Susan Olasky in World Magazine asks:

What should you do with old or damaged Bibles you no longer need? Michigan-based Christian Resources International (CRI) suggests several ways to put them to use. Operation Bare Your Bookshelf allows you to send used Bibles in good condition to people who need them overseas.

CRI is responding to what seems to be a widely felt need, at least as evidenced by the remarkable number of websites providing advice on disposing of Bibles: Wikihow, Answerbag, Everything2, Yahoo, Allexperts, Ehow, and Catholic Forum. Since unlike Jewish, Muslim and Sikh traditions, Christian denominations for the most part have no prescribed teachings on Bible disposal, this wide-spread concern may be produced by the obvious, if usually implicit, analogy between Christianity's iconic book and other sacred objects and/or by the influence of prominent media stories about controversies over the treatment of scriptures of other religious traditions.

Kindle: Smoldering in the Uncanny Valley?

Brian Cassidy on Book Patrol wonders if the Kindle e-book reader is too good to be readily acceptible:
Perhaps some of the resistance among bookaholics to e-readers such as the Kindle was due in part to a kind of biblio-version of The Uncanny Valley:

The uncanny valley is a hypothesis that when robots and other facsimiles of humans look and act almost, but not entirely, like actual humans, it causes a response of revulsion among human observers. (Wikipedia)

Is the Kindle - in the words of this classic bit from 30 Rock - just a bit too much "Tom Hanks in Polar Express" and not enough "R2-D2"?

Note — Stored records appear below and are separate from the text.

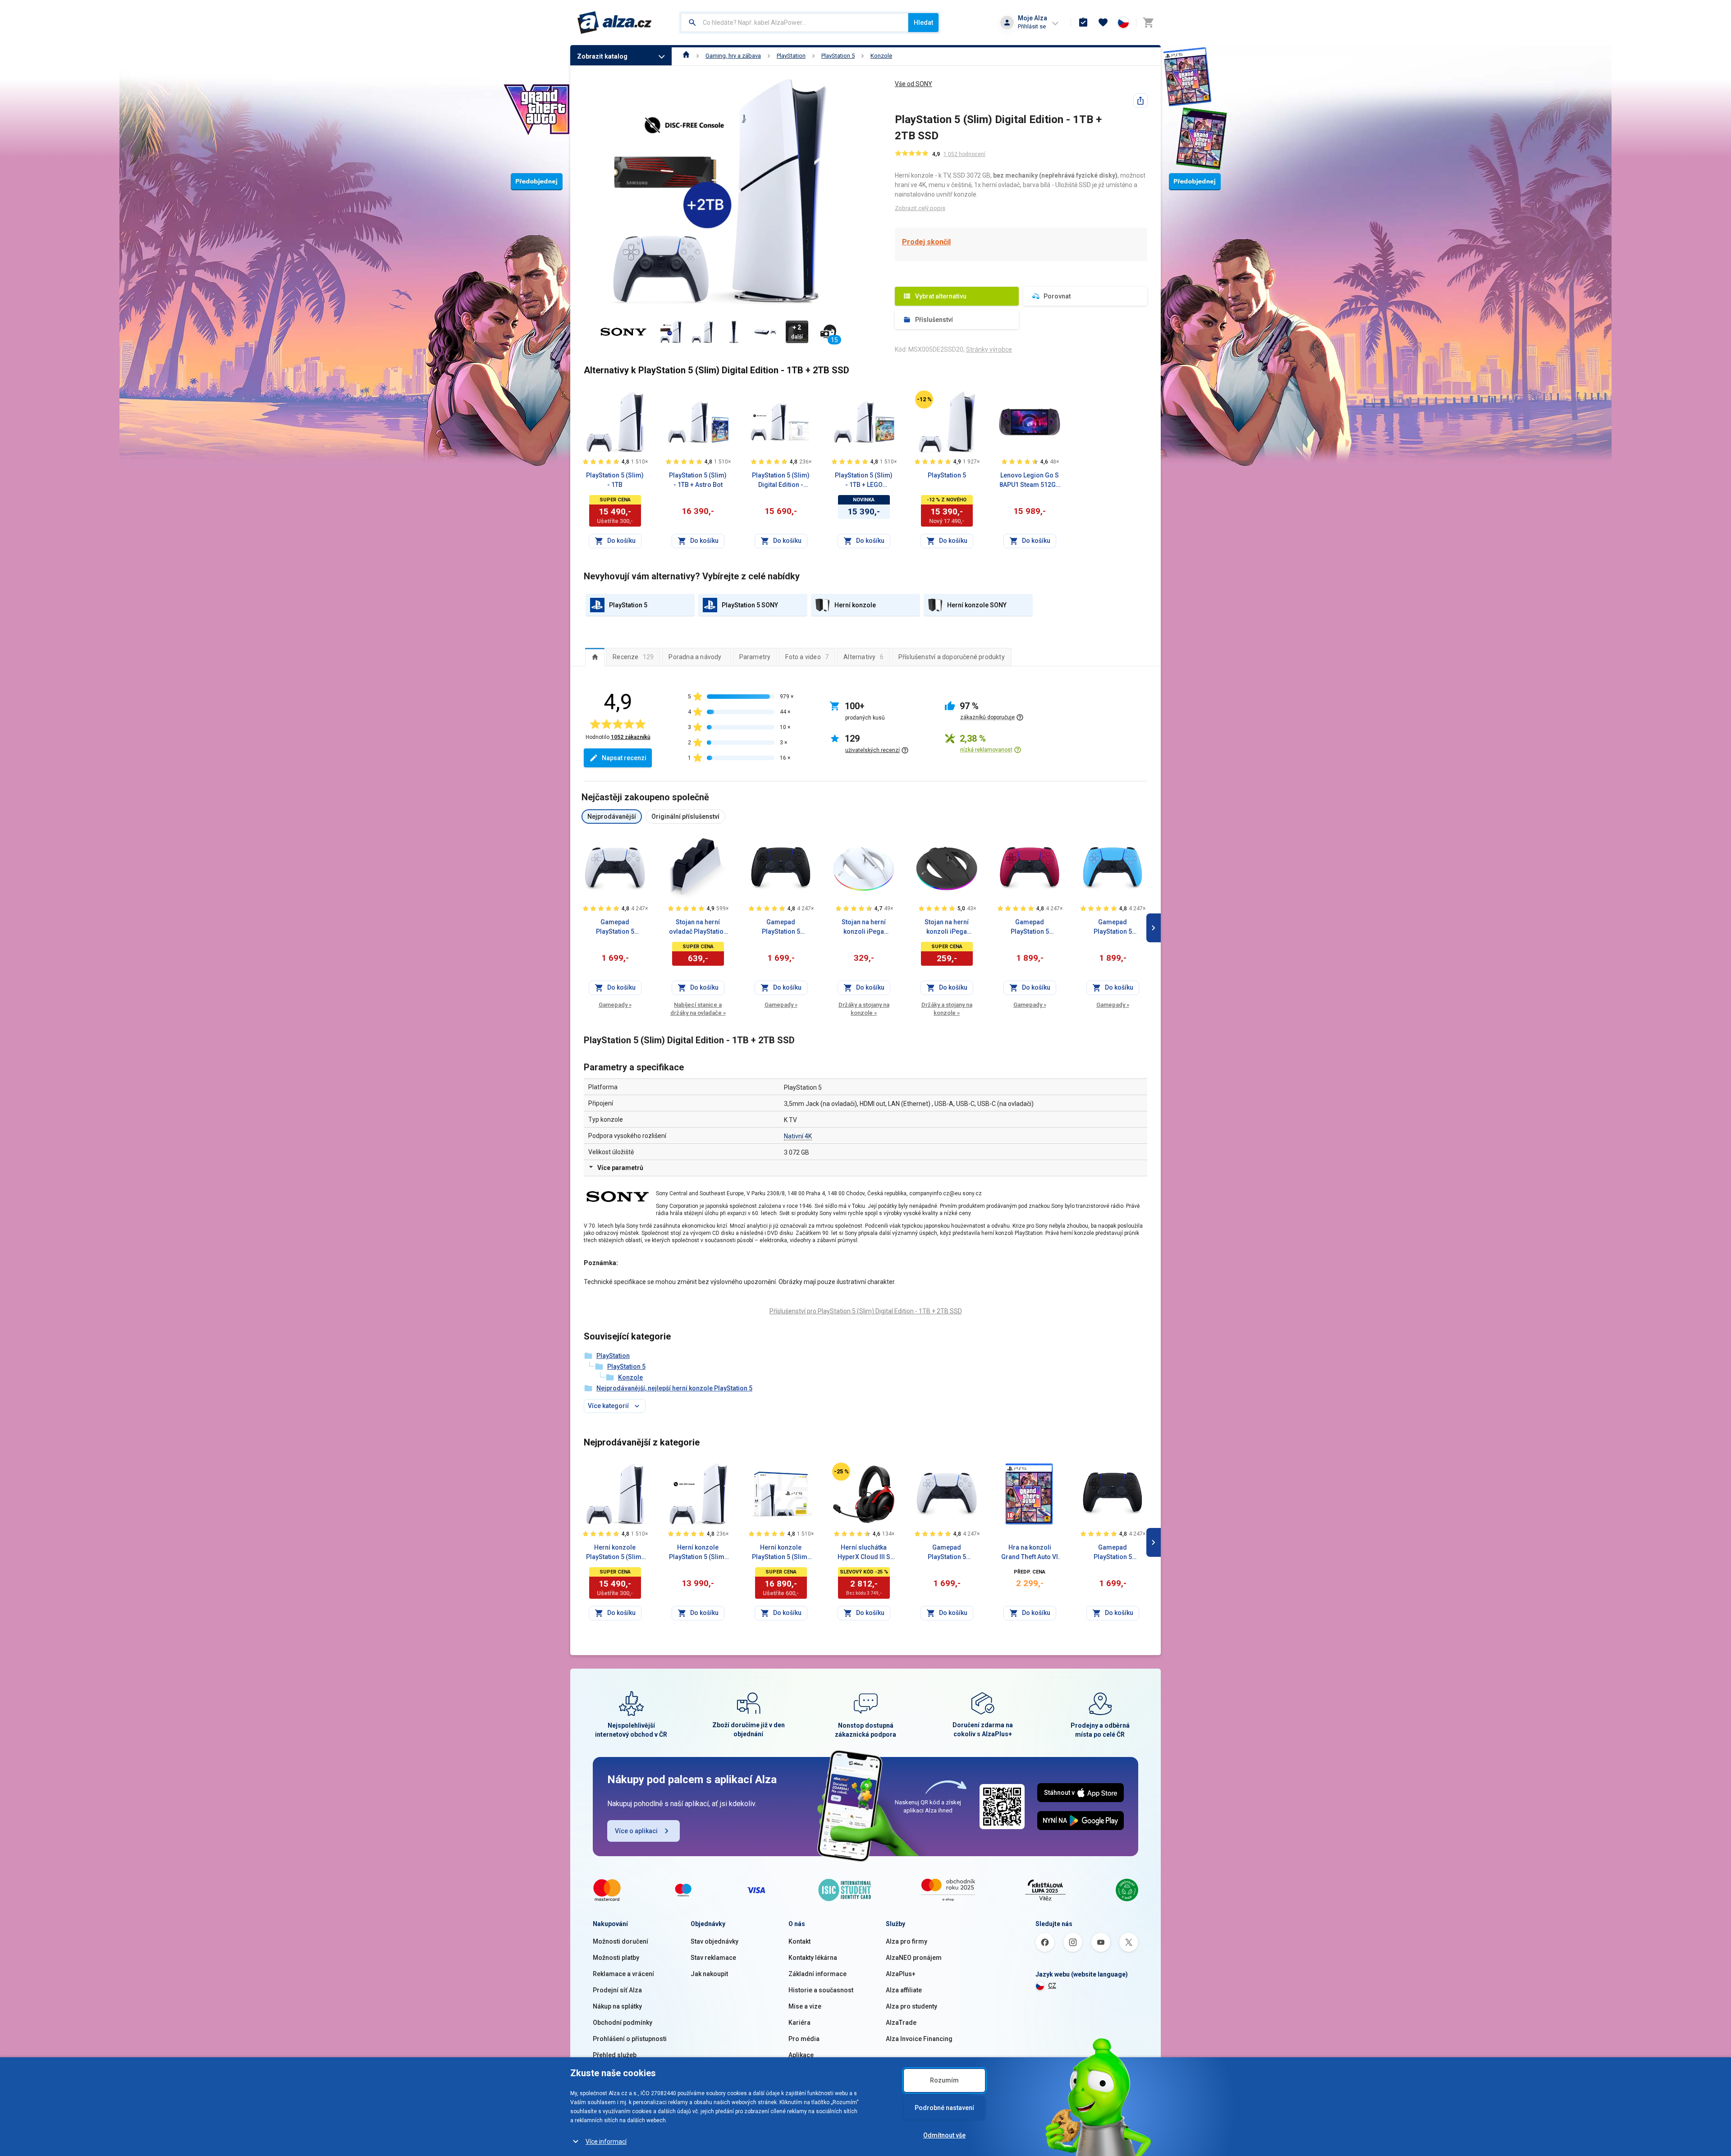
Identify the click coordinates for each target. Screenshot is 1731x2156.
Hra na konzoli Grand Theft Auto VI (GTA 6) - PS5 (1029, 1553)
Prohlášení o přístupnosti (630, 2038)
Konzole (881, 55)
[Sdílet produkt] (1140, 100)
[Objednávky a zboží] (1083, 22)
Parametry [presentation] (755, 657)
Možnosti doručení (620, 1941)
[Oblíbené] (1103, 22)
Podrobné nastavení (944, 2107)
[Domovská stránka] (686, 55)
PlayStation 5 (838, 55)
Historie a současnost (820, 1990)
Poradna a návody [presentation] (695, 657)
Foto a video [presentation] (807, 657)
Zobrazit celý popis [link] (920, 208)
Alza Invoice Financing (919, 2038)
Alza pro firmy (906, 1941)
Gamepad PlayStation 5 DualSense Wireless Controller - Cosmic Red (1029, 927)
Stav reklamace (713, 1957)
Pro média (804, 2038)
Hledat (923, 22)
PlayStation (791, 55)
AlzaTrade (901, 2022)
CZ (1052, 1985)
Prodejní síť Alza (617, 1990)
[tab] (594, 657)
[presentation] (594, 657)
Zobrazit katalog (602, 56)
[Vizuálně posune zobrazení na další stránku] (1153, 927)
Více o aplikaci (636, 1831)
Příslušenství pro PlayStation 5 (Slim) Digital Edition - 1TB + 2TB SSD (865, 1311)
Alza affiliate (904, 1990)
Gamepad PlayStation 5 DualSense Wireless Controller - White (615, 927)
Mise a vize (804, 2006)
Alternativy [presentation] (863, 657)
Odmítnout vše (944, 2135)
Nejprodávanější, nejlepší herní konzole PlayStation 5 (674, 1388)
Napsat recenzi (624, 757)
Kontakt (799, 1941)
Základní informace (817, 1973)
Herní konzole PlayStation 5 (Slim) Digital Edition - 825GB (698, 1553)
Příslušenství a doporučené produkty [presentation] (951, 657)
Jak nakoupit (709, 1973)
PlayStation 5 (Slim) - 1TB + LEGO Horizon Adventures (863, 481)
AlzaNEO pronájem (914, 1957)
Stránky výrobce (989, 349)
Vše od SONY (913, 83)
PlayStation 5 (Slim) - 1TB (615, 480)
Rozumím (944, 2080)
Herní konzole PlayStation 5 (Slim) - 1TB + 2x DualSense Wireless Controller (780, 1553)
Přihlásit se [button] (1032, 26)
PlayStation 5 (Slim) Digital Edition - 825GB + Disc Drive (781, 481)
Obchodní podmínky (622, 2022)
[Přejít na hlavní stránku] (614, 22)
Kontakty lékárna (812, 1957)
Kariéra (799, 2022)
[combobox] (794, 22)
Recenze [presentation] (633, 657)
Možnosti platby (616, 1957)
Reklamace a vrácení (623, 1973)
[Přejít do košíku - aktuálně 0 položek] (1148, 22)
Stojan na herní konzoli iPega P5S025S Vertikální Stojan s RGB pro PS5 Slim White (864, 927)
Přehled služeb (615, 2055)
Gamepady (615, 1004)
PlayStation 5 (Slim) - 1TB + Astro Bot (698, 480)
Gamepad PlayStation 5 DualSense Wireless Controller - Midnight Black (781, 927)
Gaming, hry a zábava (733, 55)
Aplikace (801, 2055)
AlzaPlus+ (901, 1973)
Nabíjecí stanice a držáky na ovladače (698, 1008)
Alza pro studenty (911, 2006)
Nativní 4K (798, 1136)
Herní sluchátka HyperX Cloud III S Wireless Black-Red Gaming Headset (864, 1553)
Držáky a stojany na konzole (863, 1008)
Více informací (606, 2141)
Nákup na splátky (617, 2006)
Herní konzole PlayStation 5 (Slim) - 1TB (615, 1553)
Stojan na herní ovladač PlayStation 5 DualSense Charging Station (698, 927)
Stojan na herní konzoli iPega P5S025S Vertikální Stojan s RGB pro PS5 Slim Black (947, 927)
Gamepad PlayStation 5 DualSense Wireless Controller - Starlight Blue (1112, 927)
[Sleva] (924, 399)
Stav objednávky (714, 1941)
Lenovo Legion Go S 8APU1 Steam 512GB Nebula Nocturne (1029, 481)
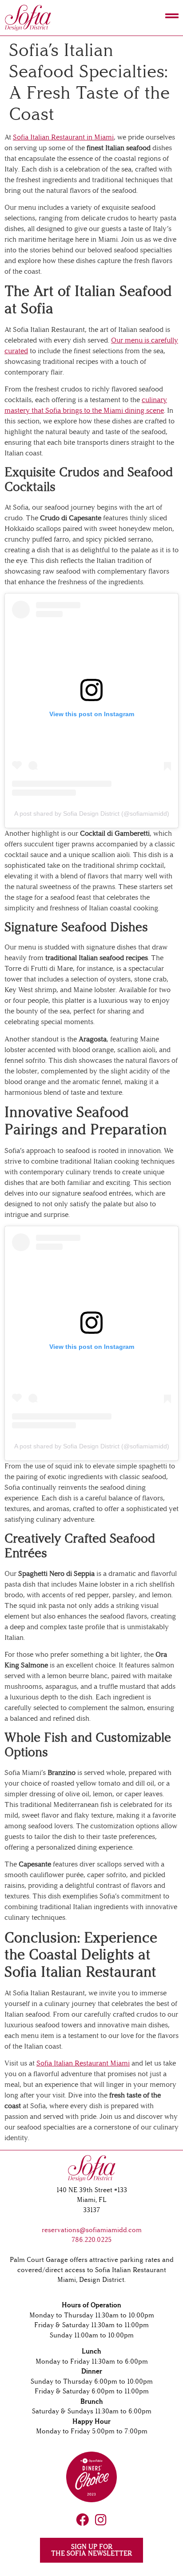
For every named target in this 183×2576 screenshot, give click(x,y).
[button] (144, 17)
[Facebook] (82, 2520)
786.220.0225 (91, 2240)
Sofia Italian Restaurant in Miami (63, 137)
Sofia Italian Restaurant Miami (83, 2063)
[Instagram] (101, 2520)
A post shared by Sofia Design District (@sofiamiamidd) (91, 813)
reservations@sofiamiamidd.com (92, 2230)
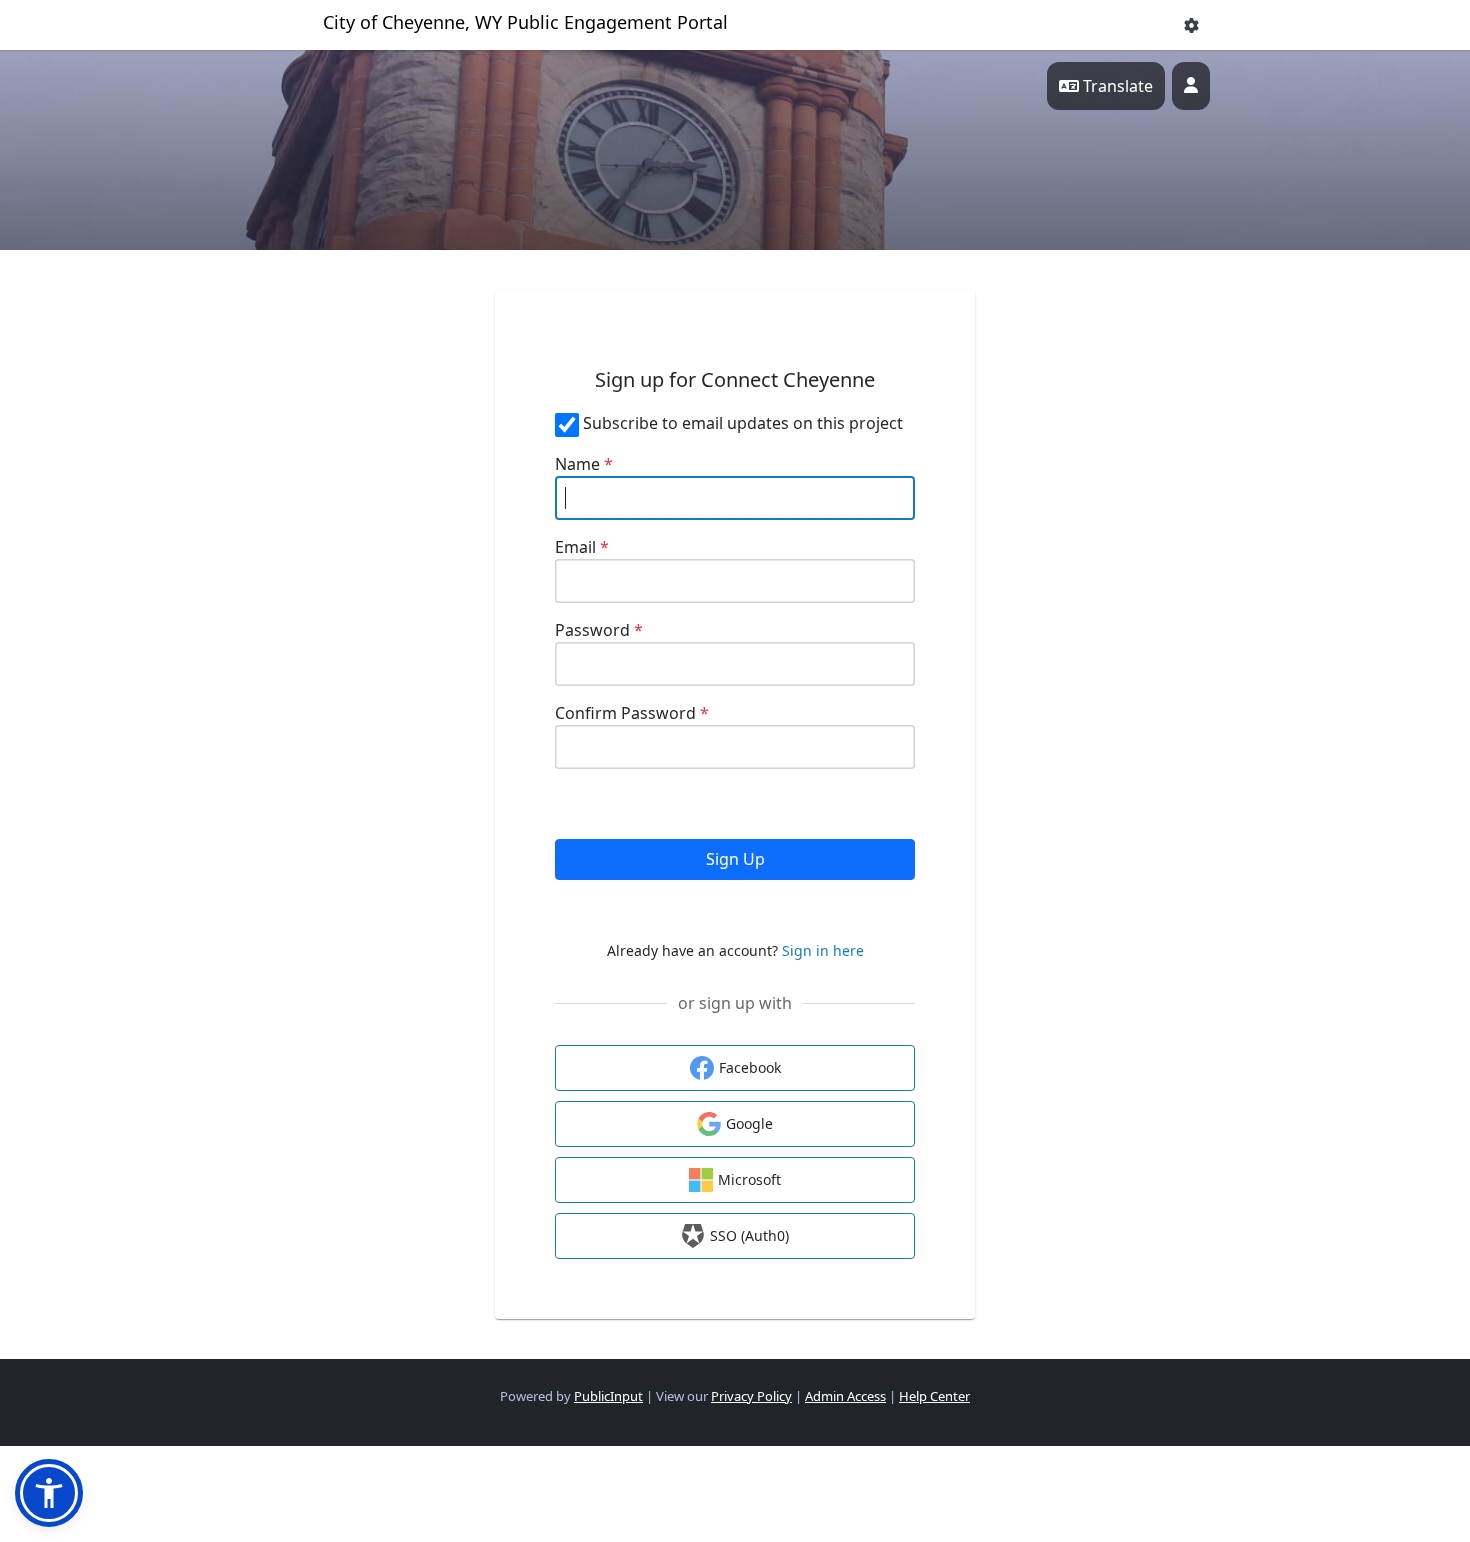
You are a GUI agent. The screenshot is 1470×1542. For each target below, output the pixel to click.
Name (584, 464)
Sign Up (735, 859)
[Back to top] (1285, 1472)
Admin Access (845, 1396)
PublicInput (608, 1396)
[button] (1191, 25)
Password (599, 630)
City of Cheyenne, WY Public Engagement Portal (525, 22)
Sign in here (823, 950)
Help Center (934, 1396)
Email (582, 547)
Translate (1116, 86)
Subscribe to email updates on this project (743, 423)
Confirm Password (632, 713)
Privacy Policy (751, 1396)
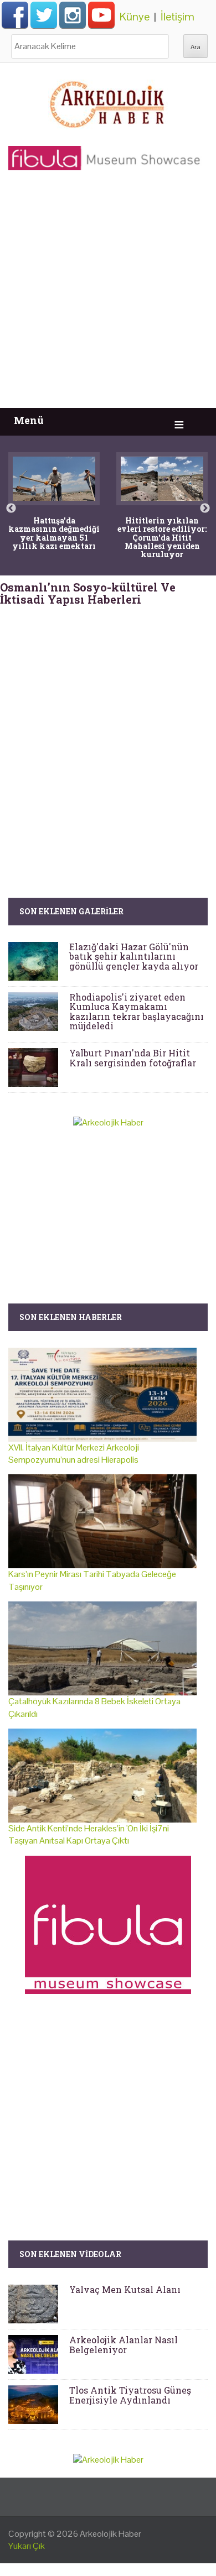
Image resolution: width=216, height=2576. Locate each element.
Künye (135, 16)
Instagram (72, 15)
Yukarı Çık (26, 2546)
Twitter (43, 15)
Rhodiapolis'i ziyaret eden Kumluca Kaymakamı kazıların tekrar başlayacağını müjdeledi (136, 1011)
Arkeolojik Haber (110, 2534)
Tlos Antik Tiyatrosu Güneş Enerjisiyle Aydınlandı (130, 2395)
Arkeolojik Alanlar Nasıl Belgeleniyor (123, 2344)
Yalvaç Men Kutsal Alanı (125, 2289)
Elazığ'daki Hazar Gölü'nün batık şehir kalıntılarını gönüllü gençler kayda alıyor (133, 956)
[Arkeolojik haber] (108, 101)
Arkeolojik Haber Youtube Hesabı (101, 15)
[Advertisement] (108, 294)
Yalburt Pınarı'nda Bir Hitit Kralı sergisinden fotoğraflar (132, 1058)
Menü (29, 420)
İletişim (177, 16)
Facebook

On this blog, we might rephrase this observation to wonder: will resistence to e-books increase, rather than decrease, the more they assume an iconic book's form? Our observations to date suggest that it will depend on the kind of book in question, and to what extent the e-application might be perceived as endangering its iconic status (or possibly even enhancing it).

iTouch in a Book

Charlie Sorrell on Wired explains and shows how to make an iPod Touch look and feel like "a real book." He explains his motive:

Imagine seeing an attractive girl (or boy) sitting outside a pavement café, drinking an espresso, smoking a Gauloise and reading a tatty paperback. It's a romantic image which is shattered when you swap the book for a PDA. I decided to disguise my iPod as a book, and if that wasn't pretentious enough, I put it in a modded Moleskine, the notebook of choice for fops and dandies the world over.

Chris Meade on if:book describes this as "Stationary fetishism and gadget love meet in perfect union." It could equally well be described as "Gadget fetishism meets stationary love." As always when it comes to books and technology, it's all in the eye of the beholder. The question is, are the eyes of most beholders changing as rapidly as the technology? The evidence for the continuing iconicity of books suggests not ...

Sunday, June 8, 2008

Doctor Who Among the Books

Chris Meade on if:book points out that "Doctor Who, Britain's favourite time traveller, is trapped on a gigantic planet-sized library on BBC 1 this week. Electronic librarians oversee rows of very conventional looking dusty tomes and death lurks in the shadows. The Doctor has already told us how, despite all the advances in technology, future life forms still love nothing better than the smell and feel of a proper old book."

Saturday, June 7, 2008

Decorating with Books

Michael Lieberman of BookPatrol brings to our attention Book Decor, "specializing in designer leather-bound books." Under the heading, "Decorating a Home Library," decorative book dealer Leni Leith explains:

Our Danish printed, European imported books are sold specifically with interior design in mind. Many people feel that it's silly to purchase books for pure decorative value. While we certainly understand this, we also savor the opportunity to change the mind of such individuals! Our books are so beautiful on the outside that their interior ceases to be important. What's more, they are available for purchase by the foot as well as the yard. In other words, no more spending hours in used bookstores looking for space fillers. At Book Décor, this process takes a matter of seconds!

Lieberman points out that Book Decor is not the first to aim at this market: the Strand bookstore in New York has sold decorator collections of books by the foot for years.